A question about memory order on x86_64
David Holmes
david.holmes at oracle.com
Mon Jun 21 23:28:20 UTC 2021
On 22/06/2021 8:02 am, David Holmes wrote:
> On 22/06/2021 6:49 am, Liu Xin wrote:
>> hi, David,
>>
>> Thanks. This is my blindspot. Let me go through your description.
>> There are 3 threads. M is the main thread which is doing
>> logConfiguration changes.
>> A is the async log thread, which is flushing. L is a user thread which
>> is emitting logs.
>>
>> M: flush1/sem_wait ---- ---- ---- ---- ---- ---- ---- flush1/sem_post
>> ---- flush2/sem_wait ---- flush2/sem.post <http://sem.post> ----
>> delete_output() ----
>> L: ---- ---- enqueue(log1) ---- ---- ---- ---- ---- ---- ---- ----
>> ---- ----
>> A: ---- ---- ---- ---- ---- dequeue(log1) ---- run/sem_wait ---- ----
>> ---- ---- ---- ---- ---- ---- ---- ---- ---- ---- ---- ---- ----
>> write_blocking(log1)
>>
>> This is the timeline you described, isn't it?
>
> Probably close enough.
>
>> A key missing information is that sem_wait() (POSIX semaphore) doesn't
>> respect FIFO order.
>> I thought Thread-A has invoked run/sem_wait() first. If
>> flush1/sem_post() is called, kernel must wake up thread A immediately.

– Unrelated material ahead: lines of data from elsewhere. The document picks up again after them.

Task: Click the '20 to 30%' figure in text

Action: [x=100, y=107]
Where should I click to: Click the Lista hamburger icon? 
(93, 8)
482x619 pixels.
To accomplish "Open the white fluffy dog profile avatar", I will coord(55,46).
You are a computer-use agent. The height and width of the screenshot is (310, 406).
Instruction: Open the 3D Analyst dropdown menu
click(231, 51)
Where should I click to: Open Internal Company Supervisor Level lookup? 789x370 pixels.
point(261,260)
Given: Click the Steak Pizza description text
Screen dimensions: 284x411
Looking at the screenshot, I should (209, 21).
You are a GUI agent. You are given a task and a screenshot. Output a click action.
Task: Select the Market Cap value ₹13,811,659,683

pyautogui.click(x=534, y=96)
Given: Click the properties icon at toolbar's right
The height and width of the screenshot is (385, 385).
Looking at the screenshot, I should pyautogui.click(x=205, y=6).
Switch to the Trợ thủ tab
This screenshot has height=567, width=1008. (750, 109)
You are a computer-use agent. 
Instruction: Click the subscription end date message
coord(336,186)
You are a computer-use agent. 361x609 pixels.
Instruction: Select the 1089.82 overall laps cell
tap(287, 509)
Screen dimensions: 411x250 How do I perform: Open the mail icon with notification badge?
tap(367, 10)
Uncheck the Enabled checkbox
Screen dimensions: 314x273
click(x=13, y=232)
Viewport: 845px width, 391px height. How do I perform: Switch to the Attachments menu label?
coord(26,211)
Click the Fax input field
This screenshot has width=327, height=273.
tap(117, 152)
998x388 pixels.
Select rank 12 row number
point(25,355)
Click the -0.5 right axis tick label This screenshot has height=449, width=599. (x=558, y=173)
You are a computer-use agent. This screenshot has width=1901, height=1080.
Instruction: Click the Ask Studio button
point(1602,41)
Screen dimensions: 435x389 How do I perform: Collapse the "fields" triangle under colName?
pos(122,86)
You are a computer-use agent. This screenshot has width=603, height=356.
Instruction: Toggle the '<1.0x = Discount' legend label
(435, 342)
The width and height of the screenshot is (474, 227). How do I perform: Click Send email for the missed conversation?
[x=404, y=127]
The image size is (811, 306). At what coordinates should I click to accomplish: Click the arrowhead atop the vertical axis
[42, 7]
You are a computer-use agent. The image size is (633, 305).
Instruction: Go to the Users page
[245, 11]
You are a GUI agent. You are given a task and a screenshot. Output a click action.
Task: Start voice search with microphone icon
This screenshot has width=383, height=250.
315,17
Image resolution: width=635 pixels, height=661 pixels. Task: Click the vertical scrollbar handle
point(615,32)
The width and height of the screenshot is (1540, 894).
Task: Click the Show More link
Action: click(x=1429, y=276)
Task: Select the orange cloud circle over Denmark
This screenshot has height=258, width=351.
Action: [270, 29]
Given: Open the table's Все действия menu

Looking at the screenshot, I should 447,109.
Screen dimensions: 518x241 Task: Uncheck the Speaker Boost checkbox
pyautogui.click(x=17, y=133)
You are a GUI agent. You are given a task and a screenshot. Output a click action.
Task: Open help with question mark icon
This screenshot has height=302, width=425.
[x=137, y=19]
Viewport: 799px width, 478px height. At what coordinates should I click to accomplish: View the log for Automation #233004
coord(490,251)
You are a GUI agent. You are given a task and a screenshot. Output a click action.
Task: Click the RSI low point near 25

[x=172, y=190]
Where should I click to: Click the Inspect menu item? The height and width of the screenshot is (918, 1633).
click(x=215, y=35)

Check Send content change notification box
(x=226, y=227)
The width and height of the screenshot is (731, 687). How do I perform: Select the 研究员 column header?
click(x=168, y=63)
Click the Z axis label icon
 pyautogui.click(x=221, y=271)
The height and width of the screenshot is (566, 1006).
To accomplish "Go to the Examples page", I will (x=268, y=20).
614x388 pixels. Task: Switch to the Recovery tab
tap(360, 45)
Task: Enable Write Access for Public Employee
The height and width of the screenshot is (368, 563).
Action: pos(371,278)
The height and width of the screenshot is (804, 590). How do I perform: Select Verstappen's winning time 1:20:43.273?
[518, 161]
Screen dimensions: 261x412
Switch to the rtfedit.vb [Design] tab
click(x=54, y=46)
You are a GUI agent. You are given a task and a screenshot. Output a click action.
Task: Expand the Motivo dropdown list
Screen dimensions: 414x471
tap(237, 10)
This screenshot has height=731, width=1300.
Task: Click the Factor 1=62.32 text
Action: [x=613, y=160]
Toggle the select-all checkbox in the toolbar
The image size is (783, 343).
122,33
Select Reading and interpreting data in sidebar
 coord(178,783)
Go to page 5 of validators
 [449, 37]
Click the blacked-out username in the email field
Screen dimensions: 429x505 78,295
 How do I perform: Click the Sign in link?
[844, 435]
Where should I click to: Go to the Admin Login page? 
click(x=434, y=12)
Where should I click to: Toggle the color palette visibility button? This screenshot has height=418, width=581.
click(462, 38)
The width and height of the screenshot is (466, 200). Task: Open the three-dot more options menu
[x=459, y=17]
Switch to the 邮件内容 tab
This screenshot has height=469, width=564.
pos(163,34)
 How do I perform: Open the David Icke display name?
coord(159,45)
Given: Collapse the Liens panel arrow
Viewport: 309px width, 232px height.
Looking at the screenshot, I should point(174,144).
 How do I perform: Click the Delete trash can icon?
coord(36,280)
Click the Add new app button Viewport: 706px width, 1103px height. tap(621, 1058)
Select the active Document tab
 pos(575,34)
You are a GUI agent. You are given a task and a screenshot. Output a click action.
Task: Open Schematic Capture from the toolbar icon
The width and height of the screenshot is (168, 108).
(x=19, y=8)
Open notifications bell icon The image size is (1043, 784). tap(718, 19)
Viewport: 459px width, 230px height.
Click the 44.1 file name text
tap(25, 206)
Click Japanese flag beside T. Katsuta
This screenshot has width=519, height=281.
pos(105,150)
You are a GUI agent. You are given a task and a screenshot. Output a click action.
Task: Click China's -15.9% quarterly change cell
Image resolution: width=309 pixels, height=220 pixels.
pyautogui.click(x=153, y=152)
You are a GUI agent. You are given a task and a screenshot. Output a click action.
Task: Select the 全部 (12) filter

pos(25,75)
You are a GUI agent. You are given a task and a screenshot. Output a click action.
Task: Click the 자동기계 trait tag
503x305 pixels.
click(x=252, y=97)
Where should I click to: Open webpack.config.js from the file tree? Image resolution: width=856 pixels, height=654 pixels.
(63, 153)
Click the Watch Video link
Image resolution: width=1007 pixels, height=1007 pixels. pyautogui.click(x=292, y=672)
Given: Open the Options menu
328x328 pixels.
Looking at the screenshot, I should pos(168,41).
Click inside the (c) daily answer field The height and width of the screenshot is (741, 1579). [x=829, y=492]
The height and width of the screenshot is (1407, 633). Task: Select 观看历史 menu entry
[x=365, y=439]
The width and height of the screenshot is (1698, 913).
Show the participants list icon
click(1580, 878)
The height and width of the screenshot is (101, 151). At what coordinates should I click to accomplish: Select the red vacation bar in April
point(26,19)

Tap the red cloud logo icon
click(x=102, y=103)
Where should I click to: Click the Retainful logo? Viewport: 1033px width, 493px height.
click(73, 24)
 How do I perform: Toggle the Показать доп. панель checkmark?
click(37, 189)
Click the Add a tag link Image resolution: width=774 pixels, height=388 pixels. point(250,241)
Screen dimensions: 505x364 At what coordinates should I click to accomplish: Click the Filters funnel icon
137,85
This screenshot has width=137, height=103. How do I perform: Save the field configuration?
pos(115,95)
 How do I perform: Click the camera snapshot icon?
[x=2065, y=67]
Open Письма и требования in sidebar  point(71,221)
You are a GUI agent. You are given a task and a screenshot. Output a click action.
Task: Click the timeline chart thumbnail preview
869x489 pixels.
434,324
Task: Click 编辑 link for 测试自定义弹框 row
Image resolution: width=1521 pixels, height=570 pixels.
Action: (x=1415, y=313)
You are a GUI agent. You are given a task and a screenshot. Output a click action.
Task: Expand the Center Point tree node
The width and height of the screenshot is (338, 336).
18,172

>> It may NOT the case, right?
>
> Right there are no guarantees that when M calls signal/post to wakeup A,
> that A will actually get to run and consume the token and so return from
> sem_wait. If the implementation is based on futex then it is likely
> similar to mutex operation and the newly woken thread will contend with
> all other threads to try and claim the semaphore. In such cases if M
> calls sem_wait very shortly after sem_post then it will likely reclaim
> the semaphore.
>
>> It's possible that thread-A is descheduled and thread-M can keep
>> going. Under the hook, I see that glibc implements sem_wait using
>> syscall futex.
>>
>> In my test, I stupidly put two set_log_config() in a loop. Therefore,
>> M invokes two flush() in a row!
>> https://github.com/openjdk/jdk/pull/4408/files#diff-25062d200033077d44dacb5aae6b8141316b4bc10149c061cf047fe7db250d98R306
>> <https://github.com/openjdk/jdk/pull/4408/files#diff-25062d200033077d44dacb5aae6b8141316b4bc10149c061cf047fe7db250d98R306>
>>
>>
>> Let me try to simulate this and see if I have a fix.
>
> I'm beginning to think that the only safe thing to do here is to
> lock-out configuration changes while any write is in progress.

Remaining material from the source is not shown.